Taking all this into consideration, it’s no surprise, then, that the crypto space grew phenomenally during this bull market. BTC skyrocketed from $14,300 in September 2020, to its peak of $91,363 in November 2021. ETH enjoyed a similar trajectory, going from $702 in September 2020 to an all-time high of $9,386 in November 2021. 

2 year bull market, BTC up by 536%. Source: highcharts.com

The Bottom Line

Looking over bear markets from the past decade certainly isn’t the best way of bolstering newcomer paw-sitivity.

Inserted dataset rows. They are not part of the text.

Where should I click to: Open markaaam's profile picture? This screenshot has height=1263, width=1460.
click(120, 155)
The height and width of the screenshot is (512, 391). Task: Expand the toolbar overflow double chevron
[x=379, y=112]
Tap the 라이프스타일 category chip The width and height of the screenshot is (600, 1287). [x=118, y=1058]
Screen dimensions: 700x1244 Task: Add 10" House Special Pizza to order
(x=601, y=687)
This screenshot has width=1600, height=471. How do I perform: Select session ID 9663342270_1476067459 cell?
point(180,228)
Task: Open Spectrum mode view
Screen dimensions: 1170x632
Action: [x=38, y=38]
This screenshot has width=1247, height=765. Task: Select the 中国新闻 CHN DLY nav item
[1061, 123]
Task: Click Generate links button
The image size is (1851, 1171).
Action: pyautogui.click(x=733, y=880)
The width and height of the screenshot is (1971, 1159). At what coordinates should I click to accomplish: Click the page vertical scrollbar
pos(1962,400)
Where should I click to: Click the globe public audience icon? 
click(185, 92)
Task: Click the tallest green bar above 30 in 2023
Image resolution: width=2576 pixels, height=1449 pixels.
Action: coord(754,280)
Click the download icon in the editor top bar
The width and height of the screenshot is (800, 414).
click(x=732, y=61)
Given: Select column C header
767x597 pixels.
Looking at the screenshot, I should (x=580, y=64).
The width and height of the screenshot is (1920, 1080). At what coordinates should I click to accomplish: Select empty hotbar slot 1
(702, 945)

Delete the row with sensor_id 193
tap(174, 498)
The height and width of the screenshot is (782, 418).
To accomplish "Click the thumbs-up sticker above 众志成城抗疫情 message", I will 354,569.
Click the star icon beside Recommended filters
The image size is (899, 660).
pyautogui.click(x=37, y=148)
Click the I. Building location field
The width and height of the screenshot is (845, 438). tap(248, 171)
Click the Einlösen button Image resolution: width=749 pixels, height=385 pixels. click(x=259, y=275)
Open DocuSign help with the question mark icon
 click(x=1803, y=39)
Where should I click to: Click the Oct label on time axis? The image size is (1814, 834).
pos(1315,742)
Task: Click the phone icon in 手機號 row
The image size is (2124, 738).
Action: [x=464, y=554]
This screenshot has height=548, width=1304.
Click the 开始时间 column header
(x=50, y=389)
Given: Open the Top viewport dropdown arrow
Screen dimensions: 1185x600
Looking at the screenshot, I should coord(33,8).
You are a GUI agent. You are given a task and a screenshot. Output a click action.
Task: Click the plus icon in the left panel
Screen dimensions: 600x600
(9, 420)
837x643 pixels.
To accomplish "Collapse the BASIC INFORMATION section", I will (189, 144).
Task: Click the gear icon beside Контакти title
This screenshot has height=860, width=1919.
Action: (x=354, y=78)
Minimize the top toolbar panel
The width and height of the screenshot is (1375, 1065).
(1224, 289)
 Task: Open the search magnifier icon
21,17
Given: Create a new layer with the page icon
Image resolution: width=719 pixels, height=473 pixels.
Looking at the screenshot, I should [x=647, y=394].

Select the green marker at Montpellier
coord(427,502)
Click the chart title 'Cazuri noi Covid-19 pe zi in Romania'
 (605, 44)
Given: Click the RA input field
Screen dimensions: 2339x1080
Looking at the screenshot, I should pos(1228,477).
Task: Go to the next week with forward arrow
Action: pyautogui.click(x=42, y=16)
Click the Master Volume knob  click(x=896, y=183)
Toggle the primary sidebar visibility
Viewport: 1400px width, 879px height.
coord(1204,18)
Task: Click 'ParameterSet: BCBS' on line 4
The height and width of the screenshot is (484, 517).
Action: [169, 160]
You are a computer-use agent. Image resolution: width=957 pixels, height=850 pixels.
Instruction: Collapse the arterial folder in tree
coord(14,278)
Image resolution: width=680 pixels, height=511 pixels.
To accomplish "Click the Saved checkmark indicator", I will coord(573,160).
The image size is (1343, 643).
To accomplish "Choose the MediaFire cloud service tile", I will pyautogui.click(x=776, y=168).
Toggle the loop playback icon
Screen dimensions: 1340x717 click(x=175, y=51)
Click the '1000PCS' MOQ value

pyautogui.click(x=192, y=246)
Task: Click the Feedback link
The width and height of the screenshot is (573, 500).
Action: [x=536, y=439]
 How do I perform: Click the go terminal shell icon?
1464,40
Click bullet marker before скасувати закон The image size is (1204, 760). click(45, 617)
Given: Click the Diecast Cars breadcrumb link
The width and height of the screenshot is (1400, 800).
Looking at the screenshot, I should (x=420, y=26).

Unfortunately, dips and crashes are inevitable for any maturing asset class. At the same time, lucrative periods of growth are just as similarly inevitable, and no asset class shows off this song-and-dance better than crypto.

Getting an idea of what these counterparts look like is just one of the many steps when it comes to successfully navigating the crypto space. Ultimately, these bear and bull markets are at the fundamental and unavoidable core of cryptocurrencies, bringing along new challenges, but also unique opportunities for all participants.

**All information in this article is for informational purposes only. You should not construe any such information or other material as legal, tax, investment, financial, or other advice. Nothing contained herein shall constitute a solicitation, recommendation, endorsement, or offer by CryptoSpend to invest, buy, or sell any coins, tokens, or other crypto assets. Any descriptions of CryptoSpend products or features are merely for illustrative purposes. Past performance is not a guarantee or predictor of future performance. The value of crypto assets can increase or decrease, and you could lose all or a substantial amount of your purchase price. It is essential for you to do your research and due diligence to make the best possible judgement, as any purchases shall be your sole responsibility.